An 83-year-old female presented with bilateral feet tingling since 2012, progressively ascending to lower back. She had a 2-year history of recurrent falls and progressive ambulation difficulties and urinary incontinence and retention for 3 months and was found to have bilateral paraparesis, T10 sensory level, and 2+ bilateral reflexes. Clinical picture was consistent with thoracic myelopathy.

Spinal magnetic resonance imaging (MRI) showed diffuse contiguous central spinal cord T2 hyperintensity from T7 through the conus medullaris (Figure 1c), prominent perimedullary vessels, suspicious of venous congestion secondary to a spinal dural arteriovenous fistula (sDAVF). However, a striking pattern of abnormal ventral cord tract enhancement was seen (Figure 1b), a feature more common in infectious or inflammatory etiologies. The cord enhancement extended from about the level of T8 in the thoracic spine to the conus medullaris (sagittal images not provided).

Figure 1: Pre- (a) and post- (b) gadolinium axial T1 images at L1 level demonstrate striking pattern of abnormal tract-based ventral spinal cord enhancement (double white arrows), and (c) sagittal T2 MRI demonstrates diffuse lower cord swelling and central T2 hyperintensity (white arrow) from T6–T7 through the conus medullaris. Diagnostic spinal angiography (d) reveals a spinal dural arteriovenous fistula supplied via the left T11 segmental artery, and specifically the radiculo-meningeal branch originating at that level (black arrow); (e) late phase image demonstrates dilated perimedullary vein (double red arrow).

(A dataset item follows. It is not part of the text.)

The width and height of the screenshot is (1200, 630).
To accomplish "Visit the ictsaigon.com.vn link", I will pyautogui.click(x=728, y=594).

Initially treated as transverse myelitis with a short course of steroids with no clinical improvement, spinal angiography demonstrated the sDAVF supplied from the radiculo meningeal branch of the left T11 segmental artery.

Urgent operative intervention with T10–T11 laminectomy, microsurgical dissection of the abnormal perimedullary vein (Figure 2a) followed by confirmation of early filling with indocyanine green (Figure 2b) was done. The vein was then disconnected, with no intraoperative complications. She steadily continued to improve and was discharged to a rehabilitation center on the 10th day. A 2-month follow-up showed her to be independent in daily activities.

Figure 2: Intraoperative images showing: (a) microsurgical isolation of the dilated perimedullary vein (black arrow), with entry into the dural root sleeve (white arrow). (b) Abnormal early opacification of the perimedullary vein with intraoperative indocyanine green (ICG) (double white arrow). (c) Microsurgical disconnection of the vein (double black arrow).

sDAVF is rare and yet the most common treatable vascular abnormality of the spinal cord causing progressive myelopathy, ^{Reference Krings and Geibprasert1} with an average time to diagnosis of 22 months, most commonly seen in elderly men. MRI shows cord edema, dilated perimedullary blood vessels, ^{Reference Fox, Hnenny, Ahmed, Meguro and Kelly2} and diffuse cord enhancement from blood–spine barrier breakdown following chronic venous congestion. ^{Reference Chen, Chen and Lin3} A unique pattern of “missing-piece” enhancement ^{Reference Zalewski, Rabinstein and Brinjikji4} as well another case with spinal nerve root enhancement ^{Reference Elsaddig, Leyon and Chowdhury5} have also been reported.

To the best of our knowledge, a tract-based pattern of cord enhancement in sDAVF has not been reported earlier. The likely pathophysiology for this pattern is blood–spine barrier disruption from long-standing venous congestion. sDAVF needs consideration even in cord tract enhancing patterns, facilitating early investigation and proper diagnosis.